From 1988 to 1993, the American Academy of Arts and Sciences sponsored an interdisciplinary study known as The Fundamentalism Project, the largest such study ever done. More than 100 scholars from all over the world took part, reporting on every imaginable kind of fundamentalism. And what they discovered was that the agenda of all fundamentalist movements in the world is virtually identical, regardless of religion or culture.


The five characteristics are

1) Men rule the roost and make the rules. Women are support staff and for reasons easy to imagine, homosexuality is intolerable.

2) all rules must apply to all people, no pluralism.

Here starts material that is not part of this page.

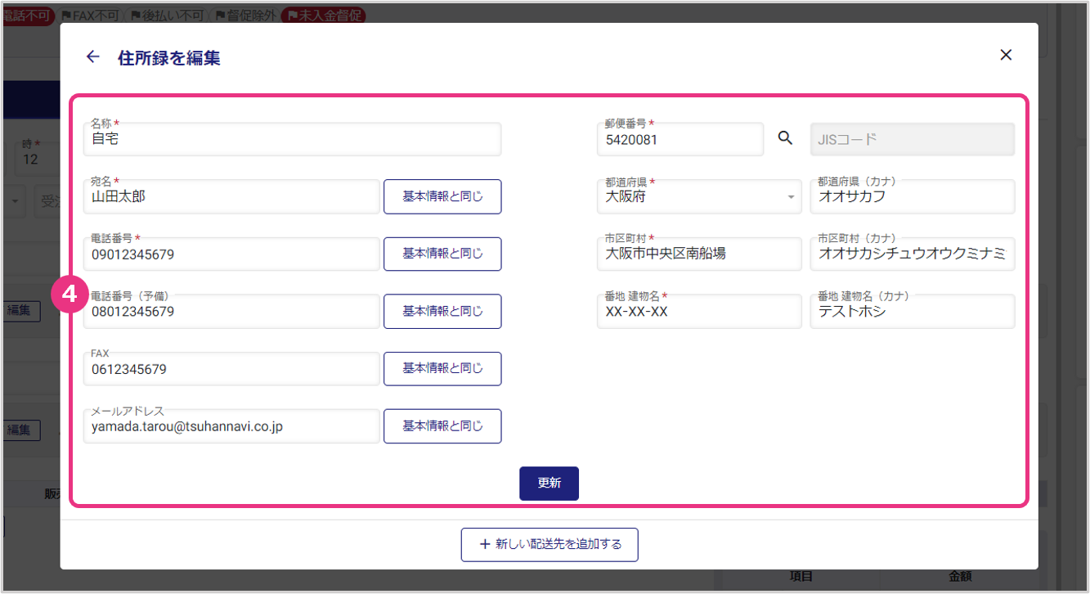Click the 更新 button
1090x594 pixels.
tap(549, 483)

3) the rules must be precisely communicated to the next generation

4) "they spurn the modern, and want to return to a nostalgic vision of a golden age that never really existed. (Several of the scholars observed a strong and deep resemblance between fundamentalism and fascism. Both have almost identical agendas. Men are on top, women are subservient, there is one rigid set of rules, with police and military might to enforce them, and education is tightly controlled by the state. One scholar suggested that it's helpful to understand fundamentalism as religious fascism, and fascism as political fundamentalism. The phrase 'overcoming the modern' is a fascist slogan dating back to at least 1941.)"

5) Fundamentalists deny history in a "radical and idiosyncratic way."

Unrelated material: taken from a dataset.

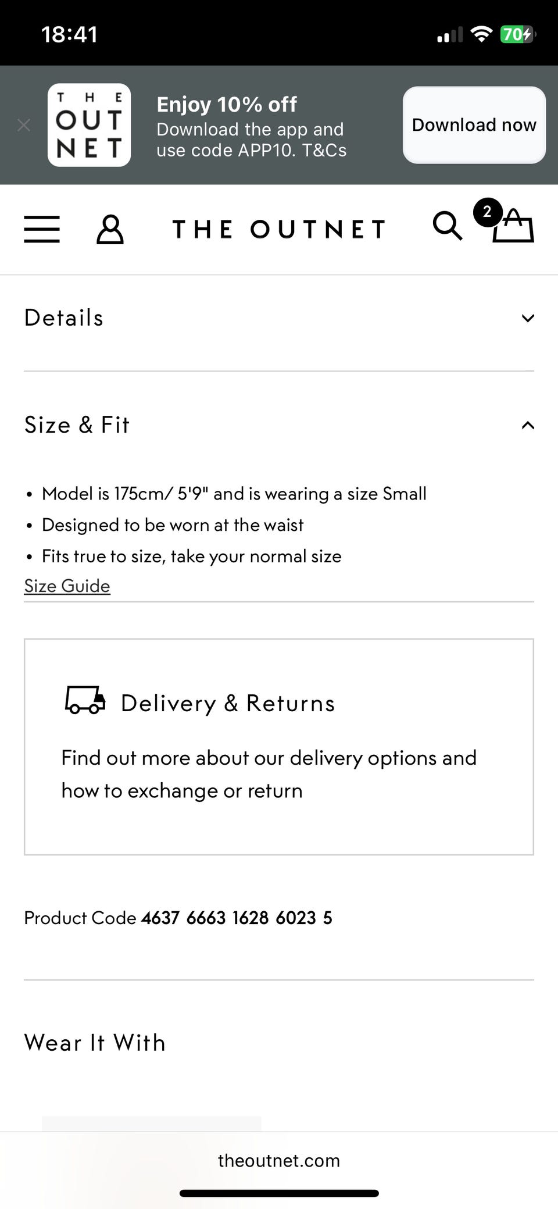Open Delivery & Returns info card
The height and width of the screenshot is (1209, 558).
(279, 747)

All of this is interesting and it's interesting because it crosses all religions, cultural and regional boundries. When the scientists were presenting their abstracts, "several noted that all their papers were sounding alike, reporting on 'species' when studying the 'genus' was called for, that there were strong family resemblances between all fundamentalisms, even when the religions had had no contact, no way to influence each other."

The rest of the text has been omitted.